Schlacht um Chip-Thron: Intel lässt Federn
Intel hat im vergangenen Jahr seine Spitzenposition auf dem internationalen Chipmarkt zwar verteidigen können, musste allerdings kräftig Federn lassen. Berechnungen der Marktforscher von iSuppli zufolge schrumpfte der Chipumsatz beim Branchenprimus 2006 um 11,1 Prozent auf 31,54 Mrd. Dollar. Der Gesamtmarkt konnte dagegen mit einem Plus von 9,3 Prozent auf 260,2 Mrd. Dollar aufwarten. "Für Intel ist das Jahr 2006 so schlecht gelaufen wie lange nicht", so iSuppli-Analyst Dale Ford.
Der Umsatzrückgang, der insbesondere auf die schwache Performance im Kerngeschäft mit PC-Prozessoren und Flash-Speichern zurückzuführen sei, habe die Zuwächse des Vorjahres nahezu ausradiert, meint Ford. Weil 18 der 25 weltgrößten Chipkonzerne ihre Umsätze steigern konnten, verlor Intel auch kräftig Marktanteile. Mit einem Anteil von 12,1 Prozent am Gesamtmarkt steht Intel so schlecht da wie seit der Jahrtausendwende nicht mehr.
Mit einem satten Umsatzplus von 91,6 Prozent auf 7,5 Mrd. Dollar setzte dagegen Intel-Rivale AMD seine Aufholjagd fort. Obwohl ein großer Teil der Zuwächse des Vorjahres auf die Übernahme von ATI zurückzuführen sei, habe AMD auf dem PC-Prozessor-Markt auf Intels Kosten Boden gut machen können, urteilen die iSuppli-Analysten. In diesem Bereich kletterte der AMD-Umsatz um 35,5 Prozent.
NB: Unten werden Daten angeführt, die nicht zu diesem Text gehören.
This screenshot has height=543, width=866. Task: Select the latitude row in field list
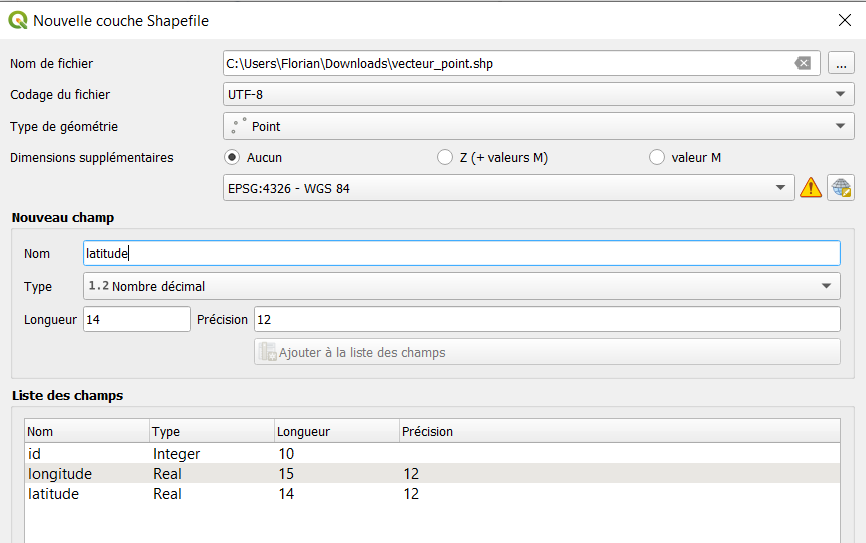pos(432,493)
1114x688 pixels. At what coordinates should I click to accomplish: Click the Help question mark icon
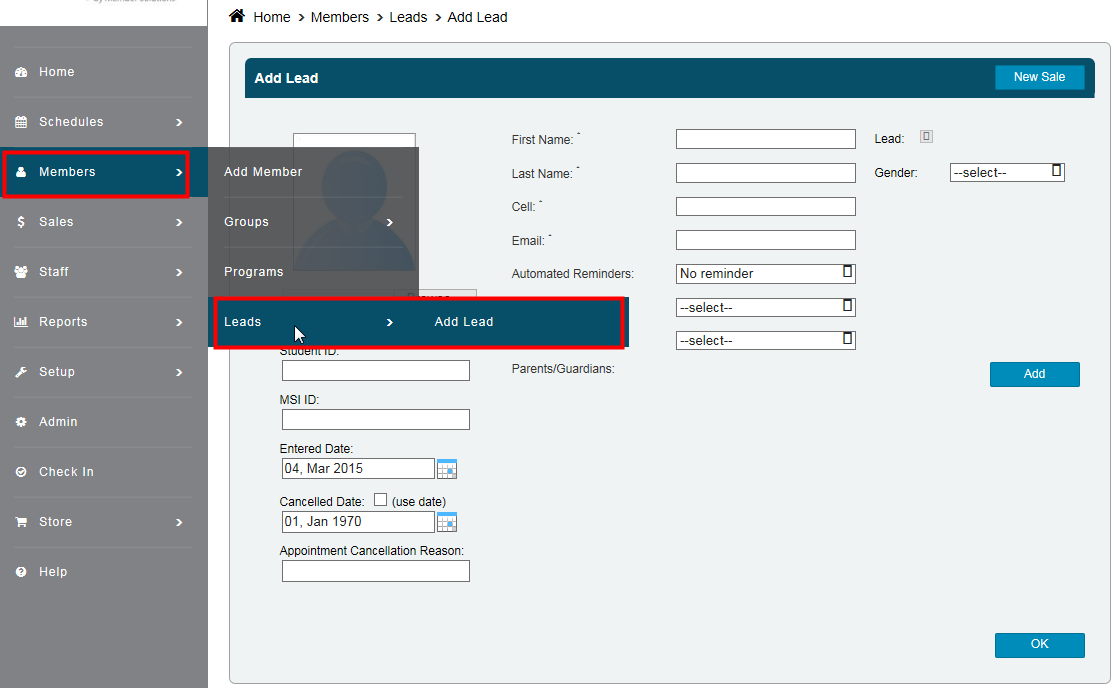click(21, 572)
Beim Marktanteil verbuchte AMD hier ein Plus von fünf Prozentpunkten auf 16,1 Prozent.
Abgesehen von AMD konnten im vergangenen Jahr vor allem die Vertreter der Speicherchip-Branche punkten. So konnte der südkoreanische Speicherchip-Spezialist Hynix mit einem Umsatzsprung von 41,5 Prozent auf 7,87 Mrd. Dollar aufwarten und verbesserte sich im Chip-Ranking vom elften auf den siebten Platz. Qimonda, erst im Vorjahr vom deutschen Chip-Riesen Infineon abgespalten, legte um 54,9 Prozent zu und erreichte aus dem Stand den zwölften Rang.
Den größten Sprung machte allerdings Japans Elpida Memory, das seinen Umsatz auf 3,53 Mrd. Dollar verdoppeln konnte und sich von Platz 28 auf 19 vorarbeitete. Unter den Top 5 hinter dem klaren Marktführer Intel rangieren Samsung (7,6 Prozent Marktanteil), Texas Instruments (4,8 Prozent), Toshiba (3,9 Prozent) und STMicroelectronics (3,8 Prozent). Auf Platz acht folgt schließlich AMD, das auf einen Marktanteil von 2,9 Prozent verweisen kann.